You can read Christmas On the Ice below or download it to your device to read later.

Christmas On the Ice features Mitch and Alex, the main characters from the first book in my Stick Side series, On the Ice. If you haven’t read On the Ice yet, not to worry—there aren’t any significant spoilers in this short story… Except maybe for the fact that they lived happily ever after!

If you enjoy Christmas On the Ice, I hope you’ll consider reading On the Ice to find out more about how Mitch and Alex got together. Read more about On the Ice here.

Or, if you want more holiday romance, check out my Christmas books below. Happy reading!

A sweet, May/December, small-town Christmas romance with an HEA!

One hockey player in a tutu + one ballet teacher.

A second chance romance between childhood best friends.


Christmas On the Ice by Amy Aislin

TIMING: This short story takes place after the final chapter of On the Ice, but before the epilogue.

Christmas in Boston was a study in contradictions. Garish lighting, tacky lawn ornamentations, and heaps of trash in the suburbs, versus tastefully decorated attractions in the tourist areas. Not unlike New York City. Unlike New York City, however, Boston had a higher likelihood of experiencing a white Christmas.

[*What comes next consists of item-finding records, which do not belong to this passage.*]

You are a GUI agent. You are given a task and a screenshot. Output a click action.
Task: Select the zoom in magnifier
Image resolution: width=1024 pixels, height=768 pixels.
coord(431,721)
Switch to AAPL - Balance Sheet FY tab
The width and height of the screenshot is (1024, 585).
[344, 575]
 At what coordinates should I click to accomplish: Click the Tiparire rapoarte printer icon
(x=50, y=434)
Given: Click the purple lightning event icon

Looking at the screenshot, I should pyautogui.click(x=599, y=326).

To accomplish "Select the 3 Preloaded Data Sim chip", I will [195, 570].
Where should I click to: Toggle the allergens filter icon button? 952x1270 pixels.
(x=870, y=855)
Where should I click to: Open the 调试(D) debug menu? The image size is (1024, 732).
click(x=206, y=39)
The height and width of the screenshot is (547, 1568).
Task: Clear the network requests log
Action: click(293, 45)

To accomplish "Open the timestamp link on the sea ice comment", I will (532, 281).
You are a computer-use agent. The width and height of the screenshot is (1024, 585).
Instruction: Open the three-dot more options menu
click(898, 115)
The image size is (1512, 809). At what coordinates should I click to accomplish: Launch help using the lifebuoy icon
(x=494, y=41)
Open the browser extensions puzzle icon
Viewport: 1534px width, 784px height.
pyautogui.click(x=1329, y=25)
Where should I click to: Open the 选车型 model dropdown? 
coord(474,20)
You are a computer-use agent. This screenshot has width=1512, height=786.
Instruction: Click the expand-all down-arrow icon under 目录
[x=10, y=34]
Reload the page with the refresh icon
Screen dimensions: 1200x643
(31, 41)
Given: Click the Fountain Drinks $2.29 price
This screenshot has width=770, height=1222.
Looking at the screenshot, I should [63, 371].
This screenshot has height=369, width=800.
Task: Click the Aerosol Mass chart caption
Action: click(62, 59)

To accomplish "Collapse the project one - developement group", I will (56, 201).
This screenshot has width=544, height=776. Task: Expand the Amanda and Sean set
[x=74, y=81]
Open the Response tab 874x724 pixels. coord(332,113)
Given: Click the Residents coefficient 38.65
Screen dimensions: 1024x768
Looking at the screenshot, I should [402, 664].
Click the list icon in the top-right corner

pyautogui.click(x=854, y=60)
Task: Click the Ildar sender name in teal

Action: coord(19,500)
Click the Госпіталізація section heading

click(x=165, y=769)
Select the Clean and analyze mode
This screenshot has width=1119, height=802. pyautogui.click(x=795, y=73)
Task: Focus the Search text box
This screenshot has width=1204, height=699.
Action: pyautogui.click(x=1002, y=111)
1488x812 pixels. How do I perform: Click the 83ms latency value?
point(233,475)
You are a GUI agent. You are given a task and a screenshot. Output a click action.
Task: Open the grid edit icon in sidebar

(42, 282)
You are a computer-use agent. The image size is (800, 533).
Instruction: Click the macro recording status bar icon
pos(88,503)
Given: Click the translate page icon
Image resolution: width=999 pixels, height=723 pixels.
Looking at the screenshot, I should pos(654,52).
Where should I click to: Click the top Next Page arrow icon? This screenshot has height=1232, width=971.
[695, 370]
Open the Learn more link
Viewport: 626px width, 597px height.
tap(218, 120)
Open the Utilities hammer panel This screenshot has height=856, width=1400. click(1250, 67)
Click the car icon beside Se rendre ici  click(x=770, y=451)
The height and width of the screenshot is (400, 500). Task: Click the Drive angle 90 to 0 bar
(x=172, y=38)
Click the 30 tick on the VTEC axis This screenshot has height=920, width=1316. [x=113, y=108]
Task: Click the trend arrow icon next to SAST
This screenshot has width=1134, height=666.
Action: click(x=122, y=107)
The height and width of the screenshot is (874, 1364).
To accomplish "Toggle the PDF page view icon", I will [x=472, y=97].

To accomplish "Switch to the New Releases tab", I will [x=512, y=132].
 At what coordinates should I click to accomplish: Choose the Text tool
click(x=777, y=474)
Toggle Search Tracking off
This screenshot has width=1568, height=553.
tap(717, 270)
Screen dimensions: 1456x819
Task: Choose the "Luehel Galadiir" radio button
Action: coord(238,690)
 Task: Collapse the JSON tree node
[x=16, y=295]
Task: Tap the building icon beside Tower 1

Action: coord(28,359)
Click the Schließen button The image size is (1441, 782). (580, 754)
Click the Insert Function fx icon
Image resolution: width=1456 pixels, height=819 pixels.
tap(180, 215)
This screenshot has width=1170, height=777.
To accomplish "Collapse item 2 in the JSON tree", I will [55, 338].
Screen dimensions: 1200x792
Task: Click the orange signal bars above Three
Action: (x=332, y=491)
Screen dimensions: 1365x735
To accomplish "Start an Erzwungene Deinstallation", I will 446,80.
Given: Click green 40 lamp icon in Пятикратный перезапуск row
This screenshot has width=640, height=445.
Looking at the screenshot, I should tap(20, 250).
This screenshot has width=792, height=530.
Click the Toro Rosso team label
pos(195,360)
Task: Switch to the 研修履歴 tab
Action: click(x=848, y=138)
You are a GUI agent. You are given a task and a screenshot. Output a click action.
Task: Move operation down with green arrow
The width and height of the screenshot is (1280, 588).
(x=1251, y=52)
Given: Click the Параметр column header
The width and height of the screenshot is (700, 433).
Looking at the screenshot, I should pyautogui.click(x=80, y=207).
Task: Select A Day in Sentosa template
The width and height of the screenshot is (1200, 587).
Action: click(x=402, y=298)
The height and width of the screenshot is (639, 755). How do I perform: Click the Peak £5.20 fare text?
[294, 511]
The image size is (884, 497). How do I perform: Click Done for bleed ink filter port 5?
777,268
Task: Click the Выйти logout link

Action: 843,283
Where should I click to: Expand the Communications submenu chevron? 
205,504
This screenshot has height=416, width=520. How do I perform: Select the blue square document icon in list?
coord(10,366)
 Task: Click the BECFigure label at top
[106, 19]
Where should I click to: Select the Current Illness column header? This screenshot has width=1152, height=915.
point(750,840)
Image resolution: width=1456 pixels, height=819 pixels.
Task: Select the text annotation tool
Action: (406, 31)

At least, according to an article Mitch Greyson had read online. An article that proved itself a liar as Mitch stood at his apartment’s window, staring out at a curtain of sleet, a mere two days before Christmas. If it got bad enough that his flight was canceled, he was going to cry. Actually sit in a corner and let the tears come. He wanted to go home.

Boston wasn’t home and hadn’t felt like it even once in the few months he’d been here. It was just a place to hang his skates. And the Hamptons wasn’t home either, despite having grown up there.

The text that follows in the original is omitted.